__Exercise directions__
Write out the data below exactly, from its first line to the line containing "You are a computer-use agent. Viewport: 729px", that line included.

=======

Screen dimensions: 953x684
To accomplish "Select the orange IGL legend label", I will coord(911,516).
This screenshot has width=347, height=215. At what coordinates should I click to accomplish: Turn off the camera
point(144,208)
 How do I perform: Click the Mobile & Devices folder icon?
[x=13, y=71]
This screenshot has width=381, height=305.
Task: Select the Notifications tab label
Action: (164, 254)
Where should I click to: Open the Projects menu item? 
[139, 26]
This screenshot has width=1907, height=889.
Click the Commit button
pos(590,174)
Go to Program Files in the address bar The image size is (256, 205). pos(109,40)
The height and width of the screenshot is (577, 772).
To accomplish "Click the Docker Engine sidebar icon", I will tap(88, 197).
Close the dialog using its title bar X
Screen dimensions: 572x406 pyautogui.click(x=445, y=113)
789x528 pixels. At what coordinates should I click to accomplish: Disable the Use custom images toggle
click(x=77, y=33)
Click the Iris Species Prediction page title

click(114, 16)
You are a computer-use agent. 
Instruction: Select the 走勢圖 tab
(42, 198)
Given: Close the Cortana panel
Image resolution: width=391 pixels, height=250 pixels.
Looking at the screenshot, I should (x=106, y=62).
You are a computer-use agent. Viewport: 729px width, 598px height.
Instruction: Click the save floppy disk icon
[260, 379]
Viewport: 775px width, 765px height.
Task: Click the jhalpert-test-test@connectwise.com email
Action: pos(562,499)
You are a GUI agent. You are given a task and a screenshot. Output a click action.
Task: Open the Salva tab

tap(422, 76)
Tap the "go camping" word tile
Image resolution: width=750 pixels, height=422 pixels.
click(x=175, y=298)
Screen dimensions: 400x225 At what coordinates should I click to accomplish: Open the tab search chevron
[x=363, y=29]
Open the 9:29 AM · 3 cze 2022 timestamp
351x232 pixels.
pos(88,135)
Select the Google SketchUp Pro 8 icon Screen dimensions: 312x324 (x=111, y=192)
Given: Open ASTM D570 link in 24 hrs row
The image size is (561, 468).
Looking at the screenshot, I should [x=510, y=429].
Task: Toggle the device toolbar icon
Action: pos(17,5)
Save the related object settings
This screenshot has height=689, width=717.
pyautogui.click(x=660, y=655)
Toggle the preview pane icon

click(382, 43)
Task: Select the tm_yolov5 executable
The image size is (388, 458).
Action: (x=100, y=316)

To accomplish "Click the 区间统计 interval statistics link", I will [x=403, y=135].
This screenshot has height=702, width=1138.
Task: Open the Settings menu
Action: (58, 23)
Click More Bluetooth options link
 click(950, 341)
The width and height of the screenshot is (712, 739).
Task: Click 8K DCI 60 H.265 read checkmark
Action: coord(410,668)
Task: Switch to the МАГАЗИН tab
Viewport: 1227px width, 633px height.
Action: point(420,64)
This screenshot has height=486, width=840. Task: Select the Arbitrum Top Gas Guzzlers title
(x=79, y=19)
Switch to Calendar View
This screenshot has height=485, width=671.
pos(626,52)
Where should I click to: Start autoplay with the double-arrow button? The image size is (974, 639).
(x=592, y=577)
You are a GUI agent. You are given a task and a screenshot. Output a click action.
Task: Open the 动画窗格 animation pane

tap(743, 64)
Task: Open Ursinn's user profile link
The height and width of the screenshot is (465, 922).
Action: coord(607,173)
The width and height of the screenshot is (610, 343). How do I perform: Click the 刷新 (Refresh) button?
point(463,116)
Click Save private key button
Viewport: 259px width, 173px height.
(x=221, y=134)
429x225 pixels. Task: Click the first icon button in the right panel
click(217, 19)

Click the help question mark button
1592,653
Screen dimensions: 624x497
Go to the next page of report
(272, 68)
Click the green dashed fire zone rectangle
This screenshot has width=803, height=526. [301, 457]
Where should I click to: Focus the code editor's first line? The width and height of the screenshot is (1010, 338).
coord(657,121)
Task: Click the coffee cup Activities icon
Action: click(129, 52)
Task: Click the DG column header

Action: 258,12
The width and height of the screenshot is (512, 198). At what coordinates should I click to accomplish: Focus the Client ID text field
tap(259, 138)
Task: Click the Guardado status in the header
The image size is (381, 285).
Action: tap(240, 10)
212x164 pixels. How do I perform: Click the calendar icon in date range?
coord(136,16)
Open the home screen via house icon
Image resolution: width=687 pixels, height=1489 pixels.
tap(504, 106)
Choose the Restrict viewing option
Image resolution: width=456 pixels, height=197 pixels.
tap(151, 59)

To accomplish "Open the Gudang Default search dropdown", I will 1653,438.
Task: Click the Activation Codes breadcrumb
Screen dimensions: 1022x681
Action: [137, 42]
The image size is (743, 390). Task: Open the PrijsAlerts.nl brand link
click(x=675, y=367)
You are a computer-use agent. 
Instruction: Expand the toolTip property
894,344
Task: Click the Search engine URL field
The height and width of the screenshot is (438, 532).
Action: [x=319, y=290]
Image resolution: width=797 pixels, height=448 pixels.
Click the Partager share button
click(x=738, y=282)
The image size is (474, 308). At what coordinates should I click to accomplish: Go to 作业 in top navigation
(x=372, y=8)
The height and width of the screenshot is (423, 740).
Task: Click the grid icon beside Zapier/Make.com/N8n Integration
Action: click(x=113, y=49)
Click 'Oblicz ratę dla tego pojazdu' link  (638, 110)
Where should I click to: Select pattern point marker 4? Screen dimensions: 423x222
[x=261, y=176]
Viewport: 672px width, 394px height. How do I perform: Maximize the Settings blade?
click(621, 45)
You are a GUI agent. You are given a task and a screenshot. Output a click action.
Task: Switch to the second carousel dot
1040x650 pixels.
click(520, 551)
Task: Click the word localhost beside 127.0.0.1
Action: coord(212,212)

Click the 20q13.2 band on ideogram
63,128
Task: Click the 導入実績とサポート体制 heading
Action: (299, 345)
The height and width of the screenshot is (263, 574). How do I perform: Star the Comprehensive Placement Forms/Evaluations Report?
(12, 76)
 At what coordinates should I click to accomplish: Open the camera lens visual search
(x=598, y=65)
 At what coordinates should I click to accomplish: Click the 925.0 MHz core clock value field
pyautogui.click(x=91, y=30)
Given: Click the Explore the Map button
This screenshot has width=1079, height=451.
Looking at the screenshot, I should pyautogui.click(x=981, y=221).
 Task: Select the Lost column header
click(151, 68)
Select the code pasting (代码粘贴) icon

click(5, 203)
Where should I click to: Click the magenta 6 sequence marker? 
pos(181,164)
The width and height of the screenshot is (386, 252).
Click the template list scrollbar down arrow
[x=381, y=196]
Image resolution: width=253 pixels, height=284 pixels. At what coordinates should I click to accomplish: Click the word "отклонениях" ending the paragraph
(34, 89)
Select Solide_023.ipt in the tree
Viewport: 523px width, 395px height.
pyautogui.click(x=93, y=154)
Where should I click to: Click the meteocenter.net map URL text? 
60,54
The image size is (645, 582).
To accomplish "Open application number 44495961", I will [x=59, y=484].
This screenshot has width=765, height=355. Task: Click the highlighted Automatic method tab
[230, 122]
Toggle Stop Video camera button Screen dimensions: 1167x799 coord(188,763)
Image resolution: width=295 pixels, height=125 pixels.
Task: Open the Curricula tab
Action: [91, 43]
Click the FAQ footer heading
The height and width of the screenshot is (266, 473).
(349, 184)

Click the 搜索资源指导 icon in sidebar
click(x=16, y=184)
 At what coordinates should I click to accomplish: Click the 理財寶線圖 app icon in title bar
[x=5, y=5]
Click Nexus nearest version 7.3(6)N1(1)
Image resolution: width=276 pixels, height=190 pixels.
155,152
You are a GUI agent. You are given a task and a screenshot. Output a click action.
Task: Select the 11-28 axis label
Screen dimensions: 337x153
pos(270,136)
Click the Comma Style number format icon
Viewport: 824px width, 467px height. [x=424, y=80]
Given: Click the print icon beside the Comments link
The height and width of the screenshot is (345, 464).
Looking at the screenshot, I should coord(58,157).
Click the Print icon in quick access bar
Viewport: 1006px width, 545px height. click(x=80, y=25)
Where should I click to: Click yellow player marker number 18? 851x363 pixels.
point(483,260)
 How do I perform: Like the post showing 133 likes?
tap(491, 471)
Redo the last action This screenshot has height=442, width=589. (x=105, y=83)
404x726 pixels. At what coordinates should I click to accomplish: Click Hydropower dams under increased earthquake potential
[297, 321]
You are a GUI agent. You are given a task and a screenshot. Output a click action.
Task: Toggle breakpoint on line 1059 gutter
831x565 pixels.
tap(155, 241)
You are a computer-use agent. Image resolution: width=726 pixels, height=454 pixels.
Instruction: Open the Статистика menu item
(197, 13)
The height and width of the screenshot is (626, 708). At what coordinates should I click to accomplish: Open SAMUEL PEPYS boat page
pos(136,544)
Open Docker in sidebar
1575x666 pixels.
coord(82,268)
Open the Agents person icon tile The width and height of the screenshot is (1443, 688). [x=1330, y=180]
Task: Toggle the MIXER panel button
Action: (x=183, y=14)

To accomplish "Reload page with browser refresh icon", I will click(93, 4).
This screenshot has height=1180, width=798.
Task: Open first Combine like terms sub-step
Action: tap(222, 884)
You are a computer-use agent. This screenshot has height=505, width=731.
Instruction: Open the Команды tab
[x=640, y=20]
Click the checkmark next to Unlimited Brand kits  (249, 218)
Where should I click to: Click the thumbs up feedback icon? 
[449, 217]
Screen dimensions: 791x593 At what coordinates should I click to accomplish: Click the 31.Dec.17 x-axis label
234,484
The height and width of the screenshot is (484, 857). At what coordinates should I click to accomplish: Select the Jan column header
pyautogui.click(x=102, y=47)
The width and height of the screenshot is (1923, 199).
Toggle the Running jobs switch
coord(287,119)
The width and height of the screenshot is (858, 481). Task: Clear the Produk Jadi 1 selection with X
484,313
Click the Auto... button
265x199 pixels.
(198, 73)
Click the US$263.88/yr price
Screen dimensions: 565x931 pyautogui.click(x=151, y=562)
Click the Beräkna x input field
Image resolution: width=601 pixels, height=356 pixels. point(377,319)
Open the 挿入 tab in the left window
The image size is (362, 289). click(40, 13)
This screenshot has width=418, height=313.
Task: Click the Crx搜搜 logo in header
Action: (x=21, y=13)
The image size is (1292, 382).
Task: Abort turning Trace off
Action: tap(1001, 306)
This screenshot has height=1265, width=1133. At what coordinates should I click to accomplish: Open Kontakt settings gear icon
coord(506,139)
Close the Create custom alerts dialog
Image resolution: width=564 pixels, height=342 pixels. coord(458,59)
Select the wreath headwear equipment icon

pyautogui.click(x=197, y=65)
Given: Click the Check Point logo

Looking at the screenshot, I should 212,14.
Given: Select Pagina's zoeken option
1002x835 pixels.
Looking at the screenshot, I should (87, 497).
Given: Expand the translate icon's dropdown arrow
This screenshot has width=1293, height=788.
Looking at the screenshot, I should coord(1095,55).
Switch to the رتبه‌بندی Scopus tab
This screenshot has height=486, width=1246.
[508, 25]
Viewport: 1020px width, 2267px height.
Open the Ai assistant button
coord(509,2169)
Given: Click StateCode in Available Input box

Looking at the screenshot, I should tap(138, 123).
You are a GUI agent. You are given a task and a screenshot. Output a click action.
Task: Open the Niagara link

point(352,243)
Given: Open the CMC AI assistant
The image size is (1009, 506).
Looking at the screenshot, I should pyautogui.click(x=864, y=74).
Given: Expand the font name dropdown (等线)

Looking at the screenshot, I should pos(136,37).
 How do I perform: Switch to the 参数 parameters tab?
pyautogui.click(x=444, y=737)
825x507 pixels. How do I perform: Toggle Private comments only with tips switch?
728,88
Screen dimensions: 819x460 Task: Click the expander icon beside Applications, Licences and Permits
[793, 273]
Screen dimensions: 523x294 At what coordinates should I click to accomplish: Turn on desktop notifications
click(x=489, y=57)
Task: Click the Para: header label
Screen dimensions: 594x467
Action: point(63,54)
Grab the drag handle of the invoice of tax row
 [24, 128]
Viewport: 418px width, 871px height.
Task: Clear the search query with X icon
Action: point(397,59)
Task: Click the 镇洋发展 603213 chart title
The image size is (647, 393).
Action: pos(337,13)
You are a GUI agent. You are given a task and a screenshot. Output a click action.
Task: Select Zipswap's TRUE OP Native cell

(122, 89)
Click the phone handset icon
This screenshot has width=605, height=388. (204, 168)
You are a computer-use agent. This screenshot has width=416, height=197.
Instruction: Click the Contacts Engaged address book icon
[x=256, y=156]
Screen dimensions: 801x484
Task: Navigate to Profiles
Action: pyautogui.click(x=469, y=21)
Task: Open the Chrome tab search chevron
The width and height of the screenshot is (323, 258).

=======

__Response__
Screen dimensions: 953x684
To accomplish "Select the orange IGL legend label", I will coord(911,516).
This screenshot has width=347, height=215. At what coordinates should I click to accomplish: Turn off the camera
point(144,208)
 How do I perform: Click the Mobile & Devices folder icon?
[x=13, y=71]
This screenshot has width=381, height=305.
Task: Select the Notifications tab label
Action: (164, 254)
Where should I click to: Open the Projects menu item? 
[139, 26]
This screenshot has width=1907, height=889.
Click the Commit button
pos(590,174)
Go to Program Files in the address bar The image size is (256, 205). pos(109,40)
The height and width of the screenshot is (577, 772).
To accomplish "Click the Docker Engine sidebar icon", I will tap(88, 197).
Close the dialog using its title bar X
Screen dimensions: 572x406 pyautogui.click(x=445, y=113)
789x528 pixels. At what coordinates should I click to accomplish: Disable the Use custom images toggle
click(x=77, y=33)
Click the Iris Species Prediction page title

click(114, 16)
You are a computer-use agent. 
Instruction: Select the 走勢圖 tab
(42, 198)
Given: Close the Cortana panel
Image resolution: width=391 pixels, height=250 pixels.
Looking at the screenshot, I should (x=106, y=62).
You are a computer-use agent. Viewport: 729px width, 598px height.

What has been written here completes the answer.